> _Directions_:
Without altering a single character, set down all of the data below.

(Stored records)
===============

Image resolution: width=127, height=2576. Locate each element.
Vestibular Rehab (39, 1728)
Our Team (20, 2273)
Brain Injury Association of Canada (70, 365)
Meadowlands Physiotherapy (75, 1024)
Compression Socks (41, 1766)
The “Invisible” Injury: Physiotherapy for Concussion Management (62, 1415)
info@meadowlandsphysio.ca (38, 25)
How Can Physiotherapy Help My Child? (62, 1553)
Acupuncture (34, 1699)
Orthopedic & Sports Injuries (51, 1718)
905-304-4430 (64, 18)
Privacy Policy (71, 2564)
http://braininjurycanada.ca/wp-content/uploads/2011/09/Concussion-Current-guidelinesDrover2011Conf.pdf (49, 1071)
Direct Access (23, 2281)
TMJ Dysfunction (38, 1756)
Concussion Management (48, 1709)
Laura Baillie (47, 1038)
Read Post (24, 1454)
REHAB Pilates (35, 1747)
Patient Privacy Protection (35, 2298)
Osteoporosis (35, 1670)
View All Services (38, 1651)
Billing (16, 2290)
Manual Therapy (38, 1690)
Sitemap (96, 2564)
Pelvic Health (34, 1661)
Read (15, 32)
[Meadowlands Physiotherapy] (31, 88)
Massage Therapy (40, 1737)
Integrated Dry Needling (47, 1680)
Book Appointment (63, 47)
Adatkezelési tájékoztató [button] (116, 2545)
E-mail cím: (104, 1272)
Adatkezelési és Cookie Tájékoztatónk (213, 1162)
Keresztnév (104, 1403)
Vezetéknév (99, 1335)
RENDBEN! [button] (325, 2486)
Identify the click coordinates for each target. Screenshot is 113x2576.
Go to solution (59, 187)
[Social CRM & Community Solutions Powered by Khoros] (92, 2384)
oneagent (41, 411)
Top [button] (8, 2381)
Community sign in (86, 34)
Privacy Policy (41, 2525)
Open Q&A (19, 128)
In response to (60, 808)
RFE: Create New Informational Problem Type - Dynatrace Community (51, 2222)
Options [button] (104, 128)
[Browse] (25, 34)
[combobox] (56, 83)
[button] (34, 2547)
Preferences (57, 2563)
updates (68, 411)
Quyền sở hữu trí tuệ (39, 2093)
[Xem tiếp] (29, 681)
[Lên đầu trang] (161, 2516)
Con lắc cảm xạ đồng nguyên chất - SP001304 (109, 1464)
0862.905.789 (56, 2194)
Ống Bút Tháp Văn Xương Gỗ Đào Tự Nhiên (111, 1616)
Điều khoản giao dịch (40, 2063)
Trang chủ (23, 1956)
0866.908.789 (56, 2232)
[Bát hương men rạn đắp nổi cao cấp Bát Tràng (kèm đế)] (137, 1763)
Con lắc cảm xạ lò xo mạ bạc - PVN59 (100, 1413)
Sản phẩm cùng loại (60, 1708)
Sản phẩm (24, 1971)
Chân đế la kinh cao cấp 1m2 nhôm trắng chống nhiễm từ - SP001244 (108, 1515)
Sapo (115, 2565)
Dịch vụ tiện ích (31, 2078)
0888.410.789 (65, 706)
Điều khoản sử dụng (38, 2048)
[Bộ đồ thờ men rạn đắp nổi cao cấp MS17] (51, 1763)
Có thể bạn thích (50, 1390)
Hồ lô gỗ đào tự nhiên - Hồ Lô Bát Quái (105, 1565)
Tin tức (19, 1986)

===============

> _Result of the task_:
Image resolution: width=127, height=2576. Locate each element.
Vestibular Rehab (39, 1728)
Our Team (20, 2273)
Brain Injury Association of Canada (70, 365)
Meadowlands Physiotherapy (75, 1024)
Compression Socks (41, 1766)
The “Invisible” Injury: Physiotherapy for Concussion Management (62, 1415)
info@meadowlandsphysio.ca (38, 25)
How Can Physiotherapy Help My Child? (62, 1553)
Acupuncture (34, 1699)
Orthopedic & Sports Injuries (51, 1718)
905-304-4430 (64, 18)
Privacy Policy (71, 2564)
http://braininjurycanada.ca/wp-content/uploads/2011/09/Concussion-Current-guidelinesDrover2011Conf.pdf (49, 1071)
Direct Access (23, 2281)
TMJ Dysfunction (38, 1756)
Concussion Management (48, 1709)
Laura Baillie (47, 1038)
Read Post (24, 1454)
REHAB Pilates (35, 1747)
Patient Privacy Protection (35, 2298)
Osteoporosis (35, 1670)
View All Services (38, 1651)
Billing (16, 2290)
Manual Therapy (38, 1690)
Sitemap (96, 2564)
Pelvic Health (34, 1661)
Read (15, 32)
[Meadowlands Physiotherapy] (31, 88)
Massage Therapy (40, 1737)
Integrated Dry Needling (47, 1680)
Book Appointment (63, 47)
Adatkezelési tájékoztató [button] (116, 2545)
E-mail cím: (104, 1272)
Adatkezelési és Cookie Tájékoztatónk (213, 1162)
Keresztnév (104, 1403)
Vezetéknév (99, 1335)
RENDBEN! [button] (325, 2486)
Identify the click coordinates for each target. Screenshot is 113x2576.
Go to solution (59, 187)
[Social CRM & Community Solutions Powered by Khoros] (92, 2384)
oneagent (41, 411)
Top [button] (8, 2381)
Community sign in (86, 34)
Privacy Policy (41, 2525)
Open Q&A (19, 128)
In response to (60, 808)
RFE: Create New Informational Problem Type - Dynatrace Community (51, 2222)
Options [button] (104, 128)
[Browse] (25, 34)
[combobox] (56, 83)
[button] (34, 2547)
Preferences (57, 2563)
updates (68, 411)
Quyền sở hữu trí tuệ (39, 2093)
[Xem tiếp] (29, 681)
[Lên đầu trang] (161, 2516)
Con lắc cảm xạ đồng nguyên chất - SP001304 (109, 1464)
0862.905.789 (56, 2194)
Ống Bút Tháp Văn Xương Gỗ Đào Tự Nhiên (111, 1616)
Điều khoản giao dịch (40, 2063)
Trang chủ (23, 1956)
0866.908.789 (56, 2232)
[Bát hương men rạn đắp nổi cao cấp Bát Tràng (kèm đế)] (137, 1763)
Con lắc cảm xạ lò xo mạ bạc - PVN59 (100, 1413)
Sản phẩm cùng loại (60, 1708)
Sản phẩm (24, 1971)
Chân đế la kinh cao cấp 1m2 nhôm trắng chống nhiễm từ - SP001244 (108, 1515)
Sapo (115, 2565)
Dịch vụ tiện ích (31, 2078)
0888.410.789 (65, 706)
Điều khoản sử dụng (38, 2048)
[Bộ đồ thờ men rạn đắp nổi cao cấp MS17] (51, 1763)
Có thể bạn thích (50, 1390)
Hồ lô gỗ đào tự nhiên - Hồ Lô Bát Quái (105, 1565)
Tin tức (19, 1986)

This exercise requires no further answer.